Les implications de cette déclaration n’échapperont pas aux travailleurs en Europe. Sous Obama, il y a eu des milliards de coupes dans la sécurité sociale et Medicare. Il a ordonné la diminution drastique de 50 pour cent des salaires des travailleurs de l’automobile nouvellement recrutés et un programme massif de fermetures d’usines et de licenciements dans l’industrie automobile. Les bénéfices de ces entreprises ont enregistré trois années de suite des niveaux record.

Il s’agit essentiellement du même programme anti-ouvrier avancé par le PS et les autres partis au pouvoir contre les travailleurs de l’automobile partout en Europe. C’est ce à quoi Montebourg fait référence dans sa réponse à Taylor lorsqu’il se vante de rendre la France attractive pour les investisseurs et que Titan aurait « pu apprendre et gagner énormément d’une implantation française. » Cet incident démasque aussi les illusions colportées par le Nouveau Parti anticapitaliste (NPA), le Front de Gauche et la bureaucratie syndicale, illusions selon lesquelles le PS peut être contraint par la pression à interdire légalement les licenciements aux entreprises rentable, comme Goodyear.

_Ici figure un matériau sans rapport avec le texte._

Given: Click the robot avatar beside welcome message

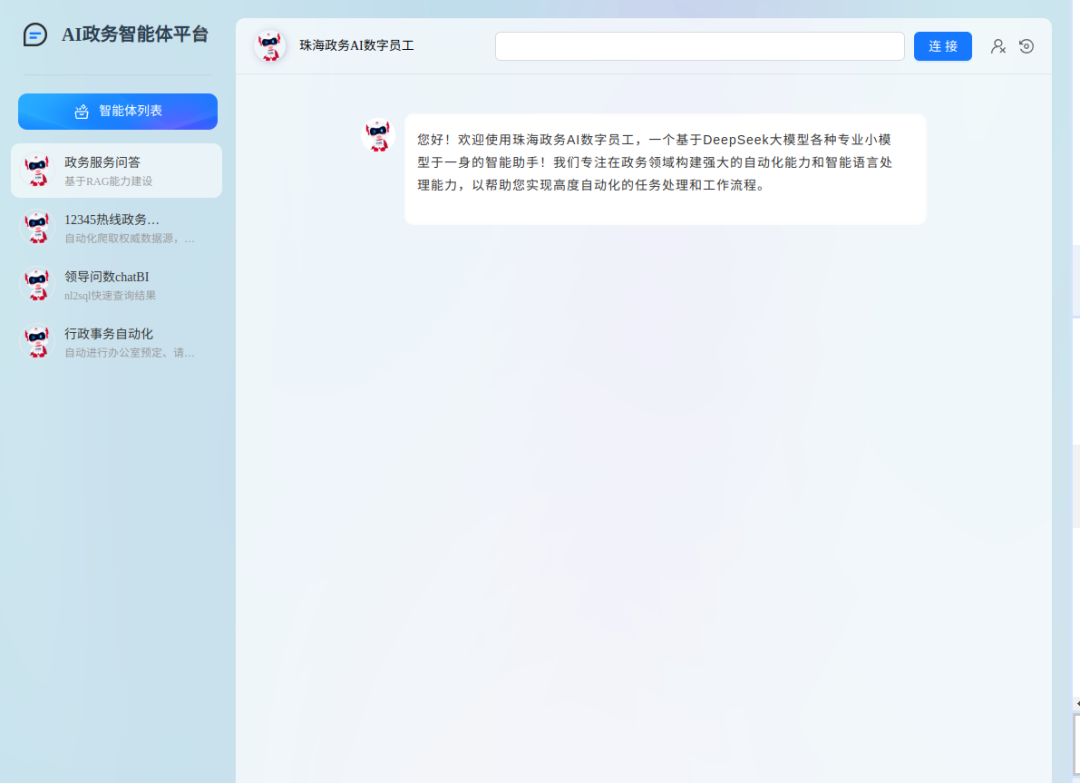Looking at the screenshot, I should coord(378,135).
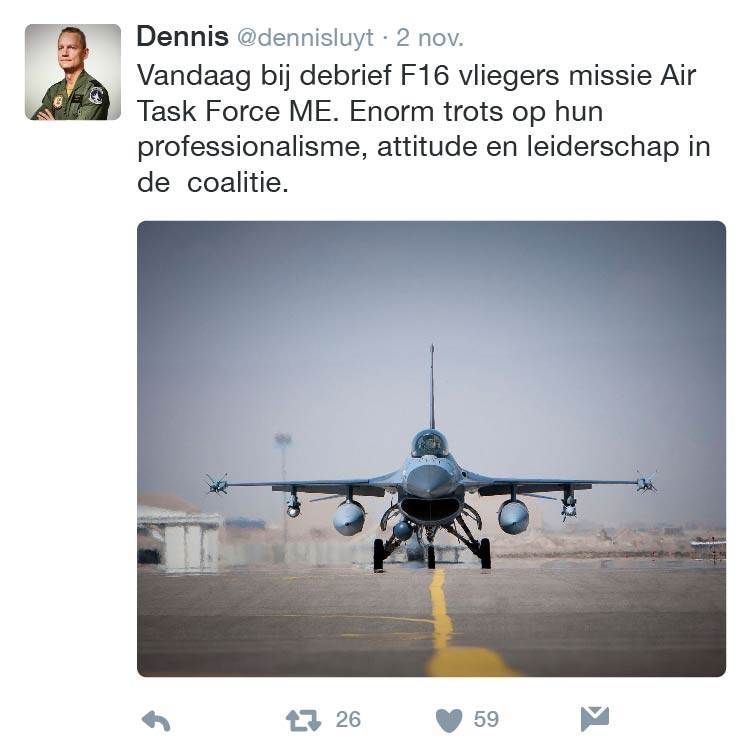This screenshot has height=755, width=750.
Task: Send tweet via the envelope message icon
Action: [x=595, y=719]
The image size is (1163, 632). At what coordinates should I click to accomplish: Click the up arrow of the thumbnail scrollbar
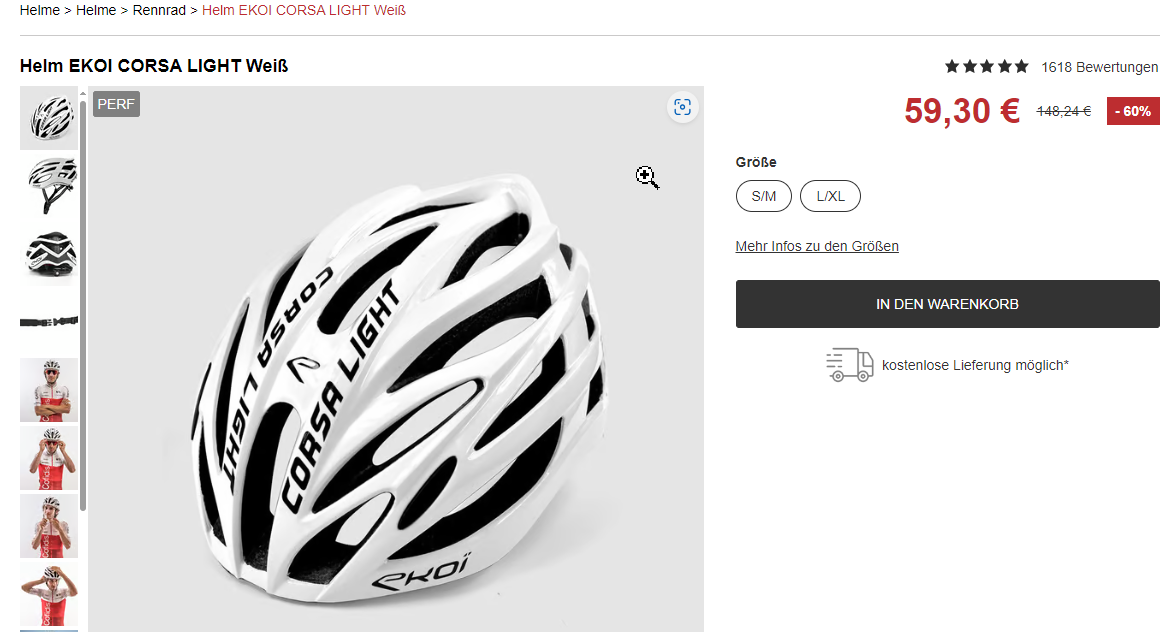tap(83, 94)
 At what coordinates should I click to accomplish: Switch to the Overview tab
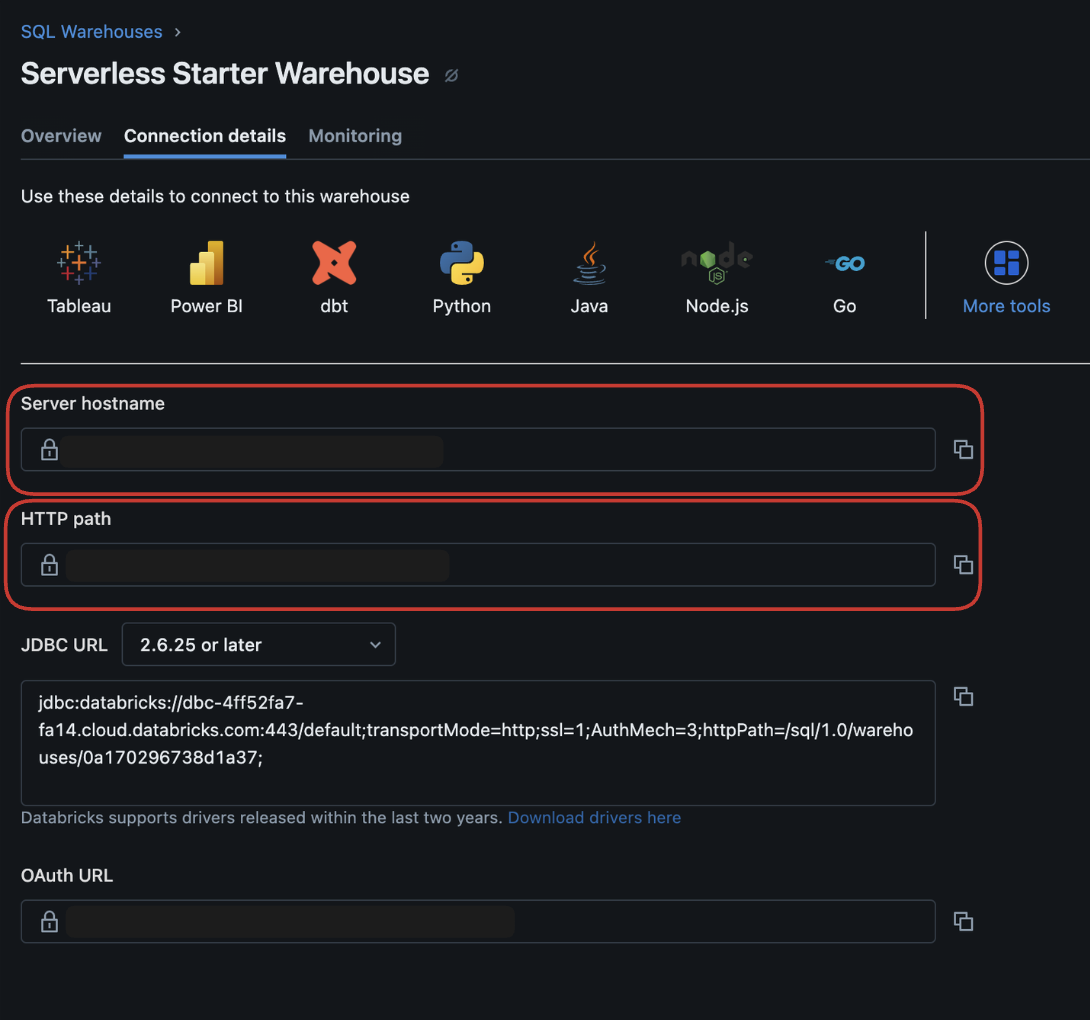[61, 136]
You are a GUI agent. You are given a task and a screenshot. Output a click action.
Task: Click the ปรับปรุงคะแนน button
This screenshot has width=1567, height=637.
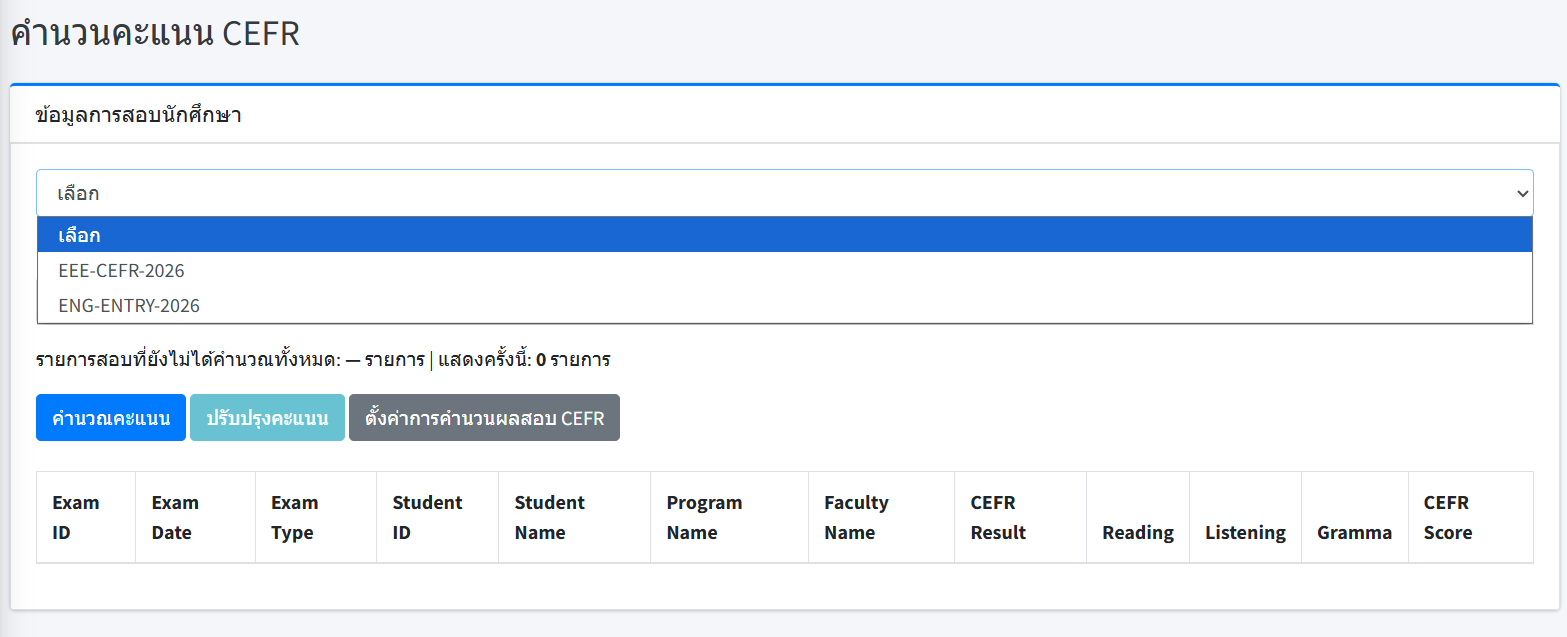tap(267, 418)
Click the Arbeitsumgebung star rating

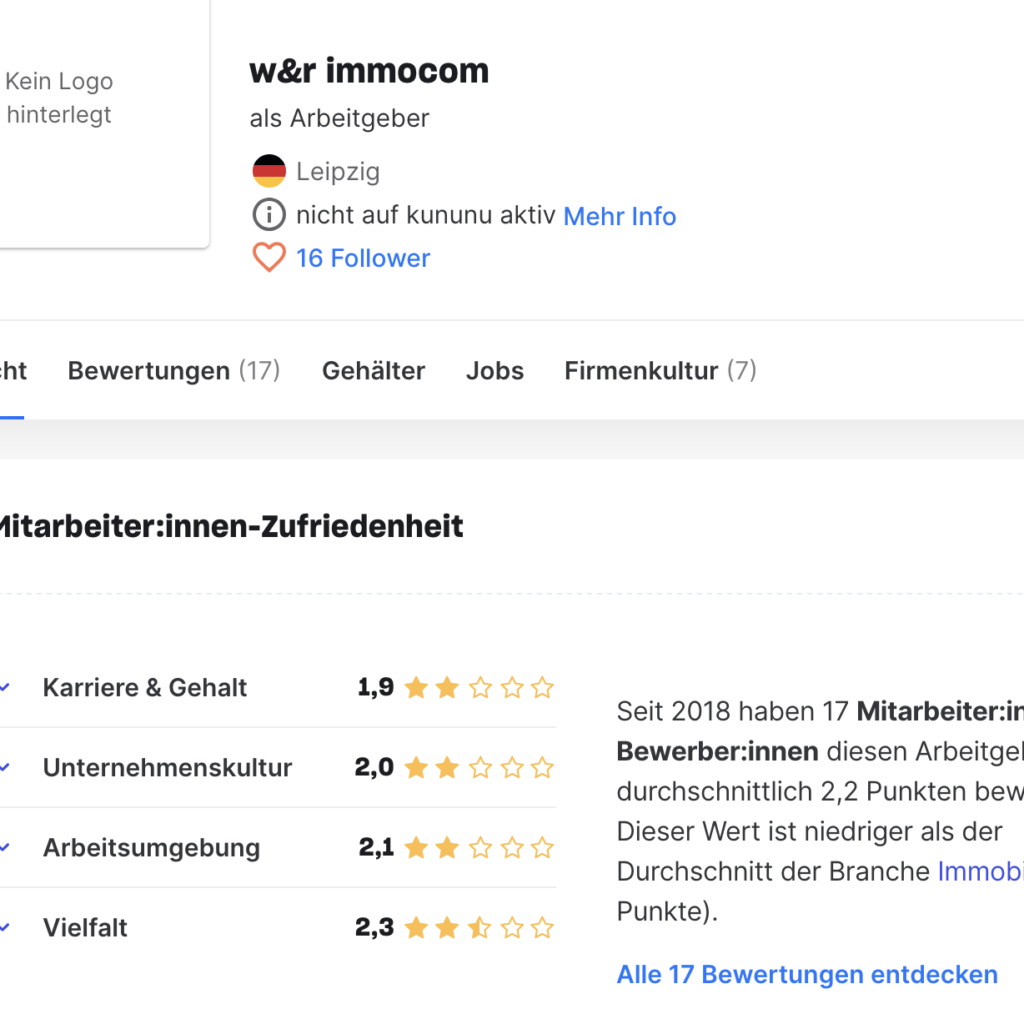coord(479,848)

Ainsi, pour ce qui est de l’affaire Titan-Goodyear, le Front de Gauche a déclaré : « Plus que jamais, l’urgence commande une loi interdisant les licenciements et donnant des pouvoirs nouveaux aux salariés. En plus de maintenir l’emploi, elle aura un autre effet, celui de se protéger d’un capitalisme de vautours qu’incarne, jusqu’à la caricature, la multinationale américaine Titan. »

En fait, comme le montre clairement la réponse de Montebourg à Taylor, le PS se voit promouvoir le même programme de fermeture d’usines et de suppression d’emplois qu’Obama. Les travailleurs ne peuvent défendre leurs emplois qu’en menant une lutte politique contre le PS et ses alliés et partisans.